What activity is the responsibility of a volunteer or a paid staff member? Will each activity be assigned to a different person or will one person handle multiple campaign activities?
On smaller campaigns, people may fill multiple roles and volunteers may take on substantial responsibilities. But on larger campaigns, this is the general breakdown by job title.
The campaign manager is the CEO. He or she is responsible for all campaign activities, including management of the candidate, and making sure that daily operations and programs are completed on time and within the budget.
On smaller campaigns, the campaign manager may play multiple roles: political strategist, fundraiser, media contact, and volunteer coordinator. But on larger campaigns, he or she oversees the campaign staff and consultants in their day-to-day work.
The Finance Director is responsible for the campaign’s fundraising programs. He or she develops a fundraising plan and oversees the campaign’s fundraising efforts through mail, online, and at in-person events.
The Finance Chairman and Finance Committee support the Finance Director. The chairman is ideally a person with strong ties to the local community who can help the campaign reach beyond donors who have a direct relationship with the candidate. The Finance Committee is composed of similar people, whose networks can be tapped to raise funds for the campaign.
The Communications Director is responsible for the campaign’s messaging and communication to internal groups (i.e. donors, volunteers, and supporters) and external groups (i.e. media). He or she is responsible for determining when, how, and in what terms the campaign’s message is shared and spread. He or she also responds to inquiries, from the press, the community, or supporters, about the campaign.
The Communications Director also is responsible for the prioritization of campaign issues. A campaign is always about the candidate’s ideas and issues. The Communications Director helps the candidate determine the most important messages and the most effective way in which to deliver them.

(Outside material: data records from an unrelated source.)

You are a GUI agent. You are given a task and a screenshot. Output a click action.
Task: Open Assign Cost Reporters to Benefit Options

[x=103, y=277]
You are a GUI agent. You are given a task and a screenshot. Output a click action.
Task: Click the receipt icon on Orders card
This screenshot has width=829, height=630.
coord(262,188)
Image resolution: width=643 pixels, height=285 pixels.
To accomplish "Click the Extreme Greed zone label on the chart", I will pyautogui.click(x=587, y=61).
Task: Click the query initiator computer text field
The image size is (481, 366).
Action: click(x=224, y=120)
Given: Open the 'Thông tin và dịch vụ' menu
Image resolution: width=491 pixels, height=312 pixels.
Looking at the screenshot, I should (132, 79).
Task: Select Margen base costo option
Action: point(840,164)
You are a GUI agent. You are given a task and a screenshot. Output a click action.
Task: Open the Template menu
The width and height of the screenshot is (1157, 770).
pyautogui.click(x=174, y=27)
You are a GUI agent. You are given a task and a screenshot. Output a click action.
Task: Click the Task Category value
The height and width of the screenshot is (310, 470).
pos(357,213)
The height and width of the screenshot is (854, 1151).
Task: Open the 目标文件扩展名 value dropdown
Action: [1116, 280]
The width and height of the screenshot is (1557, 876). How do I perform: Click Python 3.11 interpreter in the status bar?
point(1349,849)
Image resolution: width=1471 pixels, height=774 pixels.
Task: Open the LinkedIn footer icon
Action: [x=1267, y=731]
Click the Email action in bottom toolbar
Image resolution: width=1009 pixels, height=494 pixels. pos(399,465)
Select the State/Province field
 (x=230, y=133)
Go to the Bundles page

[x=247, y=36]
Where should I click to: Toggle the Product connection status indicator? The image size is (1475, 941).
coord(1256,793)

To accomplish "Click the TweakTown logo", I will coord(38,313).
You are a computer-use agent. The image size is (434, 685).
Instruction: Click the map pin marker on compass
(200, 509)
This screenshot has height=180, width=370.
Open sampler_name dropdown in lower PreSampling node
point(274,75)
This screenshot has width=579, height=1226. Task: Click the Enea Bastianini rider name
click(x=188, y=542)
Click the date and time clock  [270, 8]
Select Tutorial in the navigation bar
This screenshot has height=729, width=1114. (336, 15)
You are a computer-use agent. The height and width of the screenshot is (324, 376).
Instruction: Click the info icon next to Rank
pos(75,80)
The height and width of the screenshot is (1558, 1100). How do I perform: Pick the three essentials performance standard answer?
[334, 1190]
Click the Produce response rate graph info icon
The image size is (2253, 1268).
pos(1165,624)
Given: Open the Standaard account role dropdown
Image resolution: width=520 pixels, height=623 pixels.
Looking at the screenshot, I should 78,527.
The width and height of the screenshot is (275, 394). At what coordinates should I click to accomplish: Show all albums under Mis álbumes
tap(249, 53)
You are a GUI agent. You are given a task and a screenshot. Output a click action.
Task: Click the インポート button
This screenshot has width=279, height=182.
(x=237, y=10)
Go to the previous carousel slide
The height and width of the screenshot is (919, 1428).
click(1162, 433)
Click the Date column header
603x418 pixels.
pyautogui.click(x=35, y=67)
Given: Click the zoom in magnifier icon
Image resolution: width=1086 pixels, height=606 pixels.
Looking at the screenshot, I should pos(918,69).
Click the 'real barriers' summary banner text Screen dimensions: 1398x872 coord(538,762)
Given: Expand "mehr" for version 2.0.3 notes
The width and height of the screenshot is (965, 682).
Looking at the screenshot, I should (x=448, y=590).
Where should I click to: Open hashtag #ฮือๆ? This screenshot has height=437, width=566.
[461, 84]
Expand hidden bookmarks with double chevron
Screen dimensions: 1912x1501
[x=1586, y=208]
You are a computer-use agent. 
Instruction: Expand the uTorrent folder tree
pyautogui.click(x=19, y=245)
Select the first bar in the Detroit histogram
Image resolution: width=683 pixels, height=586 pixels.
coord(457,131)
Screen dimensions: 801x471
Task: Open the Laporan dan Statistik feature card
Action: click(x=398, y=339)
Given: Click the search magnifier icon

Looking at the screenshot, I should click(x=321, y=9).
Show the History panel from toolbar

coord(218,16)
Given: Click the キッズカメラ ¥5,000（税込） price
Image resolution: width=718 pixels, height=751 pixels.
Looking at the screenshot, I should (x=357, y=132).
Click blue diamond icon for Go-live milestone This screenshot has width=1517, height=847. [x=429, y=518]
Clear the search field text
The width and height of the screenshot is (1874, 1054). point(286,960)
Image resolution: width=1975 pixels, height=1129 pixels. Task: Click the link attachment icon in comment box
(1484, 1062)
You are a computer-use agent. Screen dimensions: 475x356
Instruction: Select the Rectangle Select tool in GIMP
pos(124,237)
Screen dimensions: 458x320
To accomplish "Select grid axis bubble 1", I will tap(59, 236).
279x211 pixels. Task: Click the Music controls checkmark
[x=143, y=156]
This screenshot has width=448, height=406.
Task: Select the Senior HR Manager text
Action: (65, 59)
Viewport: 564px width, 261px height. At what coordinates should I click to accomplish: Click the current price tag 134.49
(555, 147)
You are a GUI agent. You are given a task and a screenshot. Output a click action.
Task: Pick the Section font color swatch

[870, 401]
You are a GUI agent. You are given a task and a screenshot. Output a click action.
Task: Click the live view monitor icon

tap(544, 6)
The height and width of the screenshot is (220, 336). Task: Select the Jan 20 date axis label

On larger campaigns, the Communications Director will work with a Press Secretary, who maintains regular contact with the media.
The Political Director oversees a wide range of areas: voter targeting, outreach, and identification; coalitions; endorsements; and work with surrogates to speak on behalf of the campaign in the media.
On larger campaigns, the Political Director will oversee a Field Director, who manages day-to-day voter identification and outreach efforts “in the field,” and a Volunteer Director, who recruits and deploys volunteers to support the campaign’s efforts.
Professional consultants may be hired to manage entire campaign activities (e.g. fundraising or research and polling) or to part of a campaign activity (e.g. producing radio or television ads). The role of consultants on the campaign should be clearly delineated in their contracts.
In addition to these paid staff, campaigns rely heavily on volunteers – motivated by the candidate or the candidate’s issues – to complete their day-to-day work.